AIM OF THE EXERCISE: The output should match, line for line, the records from the line containing "Task: Choose Clone Item from the menu" through the line containing "Task: Collapse the Display adapters category", with every picture left out.

━━━ INFORMATION SUPPLIED

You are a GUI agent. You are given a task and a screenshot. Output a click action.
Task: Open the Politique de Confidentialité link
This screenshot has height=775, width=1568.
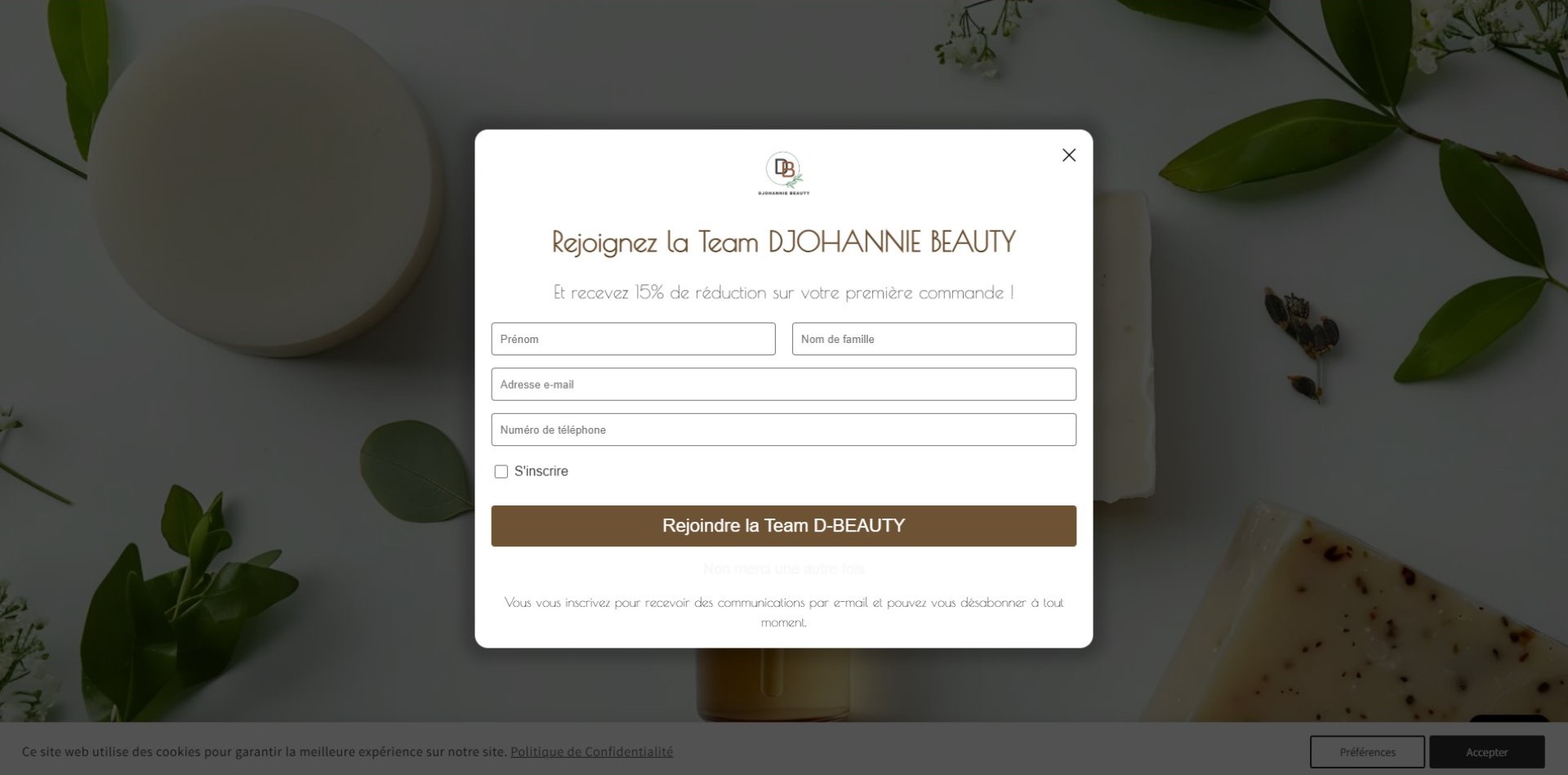coord(591,751)
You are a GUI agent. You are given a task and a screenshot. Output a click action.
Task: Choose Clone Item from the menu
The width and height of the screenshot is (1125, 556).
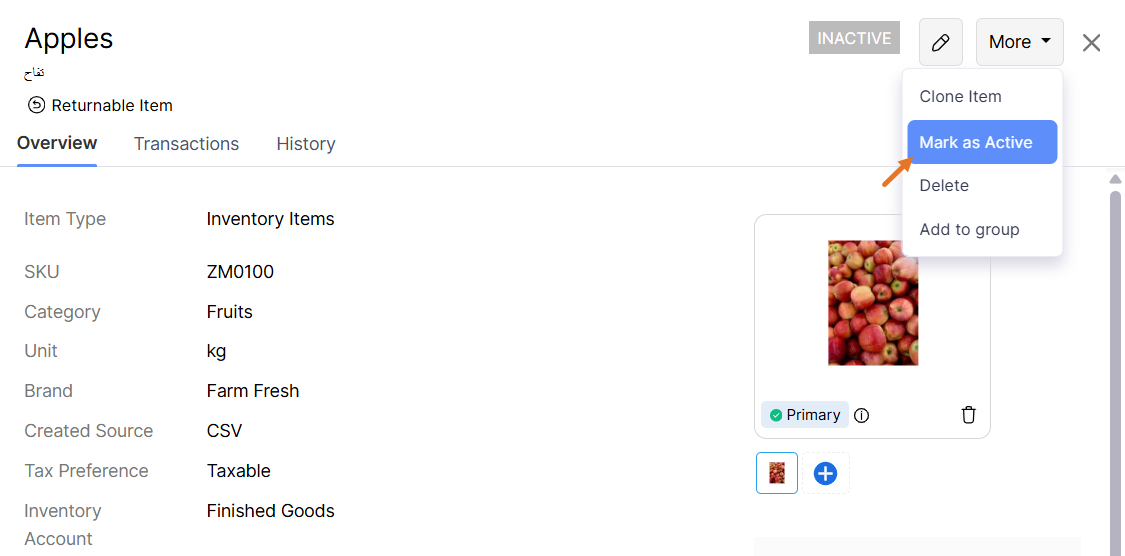click(x=960, y=97)
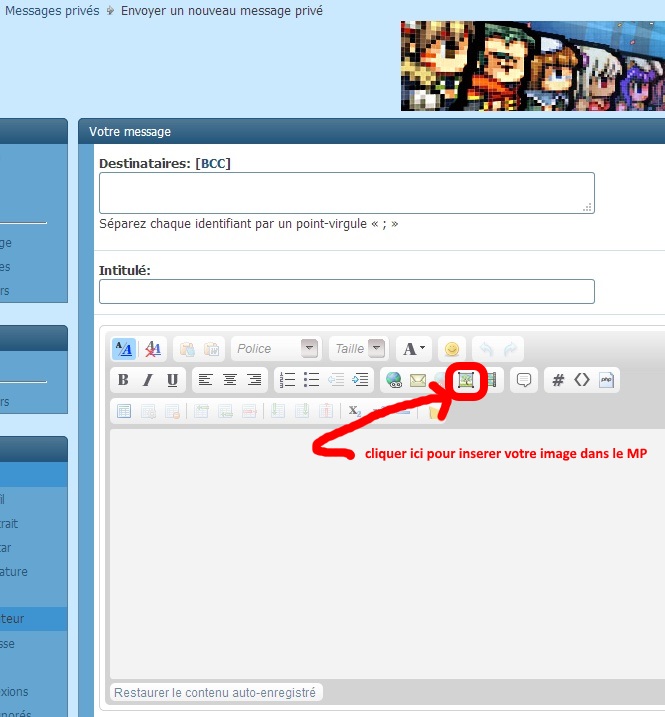Click the PHP code tag icon
The width and height of the screenshot is (665, 717).
pyautogui.click(x=606, y=380)
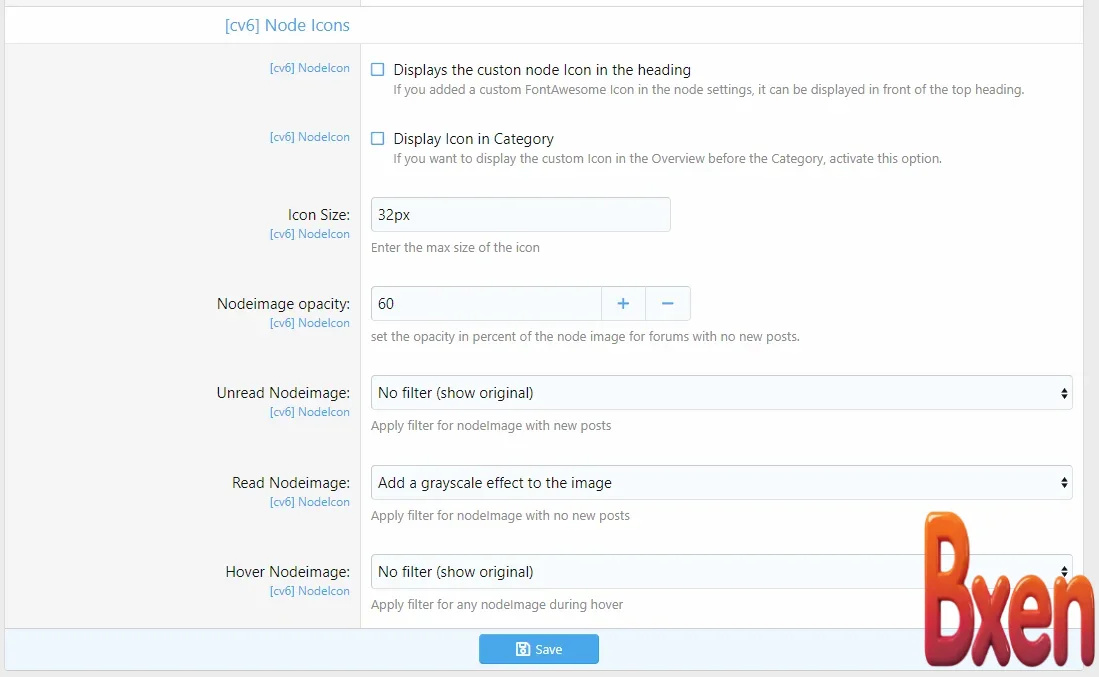Toggle the Display Icon in Category checkbox

(377, 139)
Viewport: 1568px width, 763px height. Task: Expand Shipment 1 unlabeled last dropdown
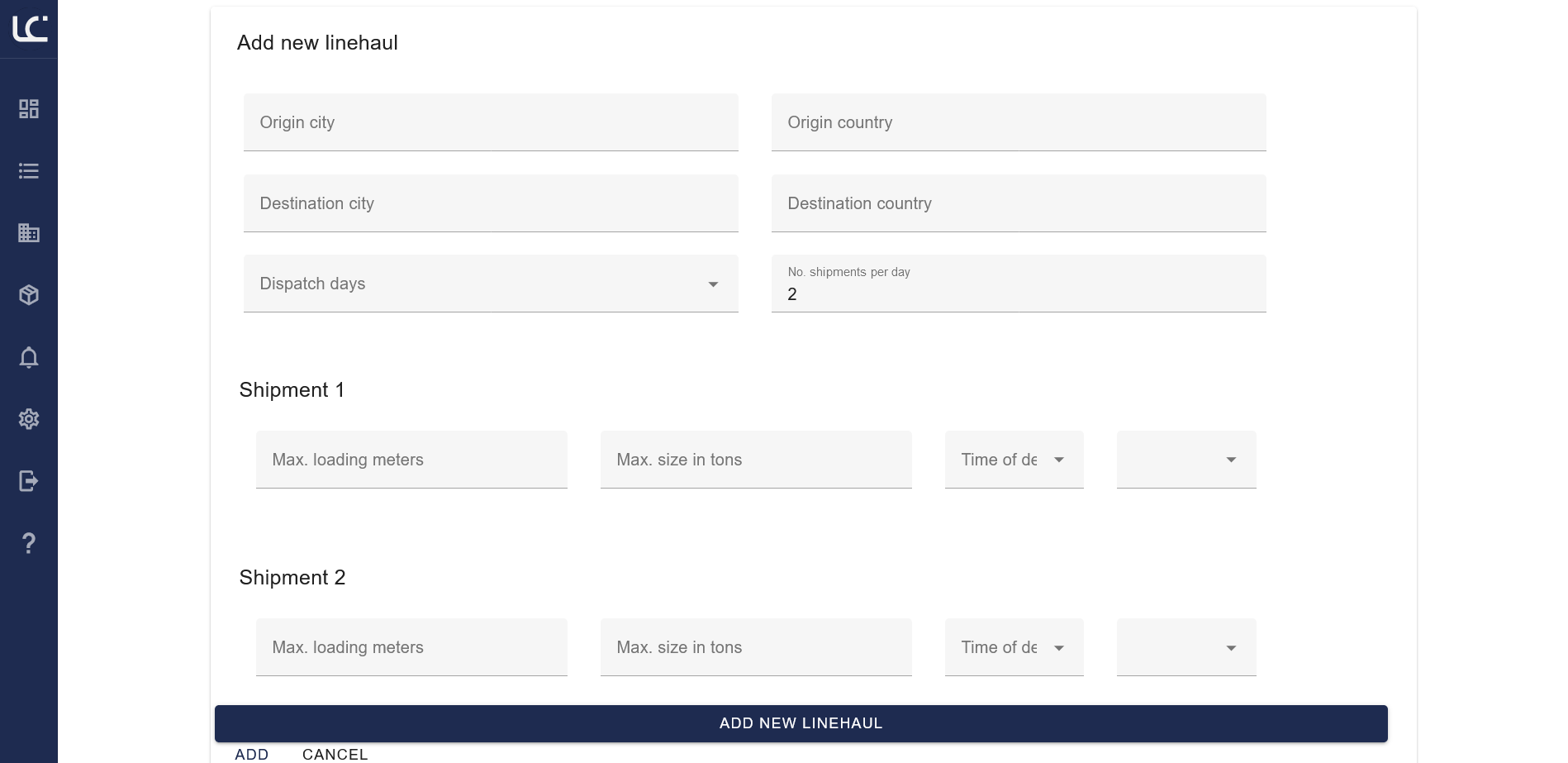[x=1186, y=460]
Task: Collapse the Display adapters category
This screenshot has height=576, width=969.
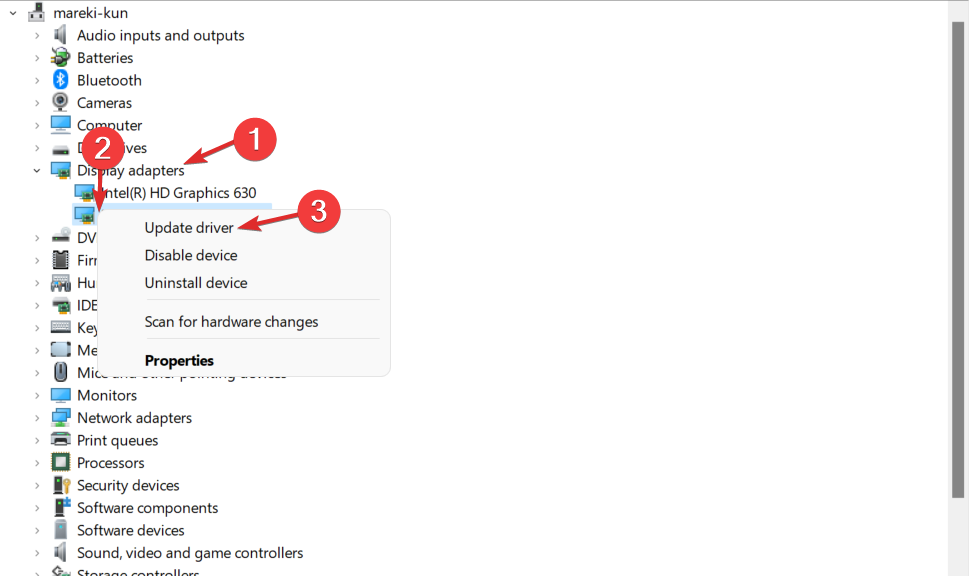Action: pyautogui.click(x=37, y=171)
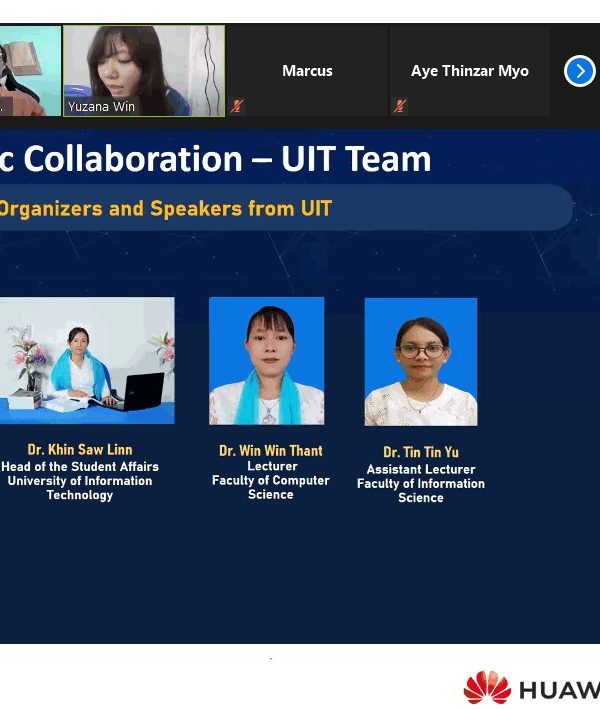This screenshot has width=600, height=709.
Task: Click Dr. Win Win Thant's photo
Action: point(266,360)
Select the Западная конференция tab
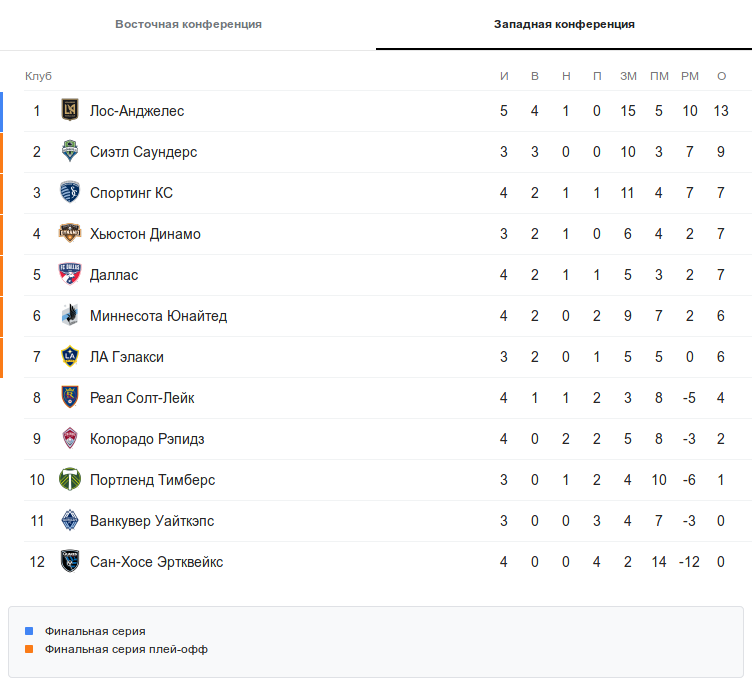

━━━━━━

EXERCISE OUTPUT:
Task: Choose Clone Item from the menu
The width and height of the screenshot is (1125, 556).
click(x=960, y=97)
Click the PHP code tag icon
The width and height of the screenshot is (665, 717).
pyautogui.click(x=606, y=380)
Toggle the Display Icon in Category checkbox

(377, 139)
Viewport: 1568px width, 763px height. Task: Expand Shipment 1 unlabeled last dropdown
[x=1186, y=460]
Task: Collapse the Display adapters category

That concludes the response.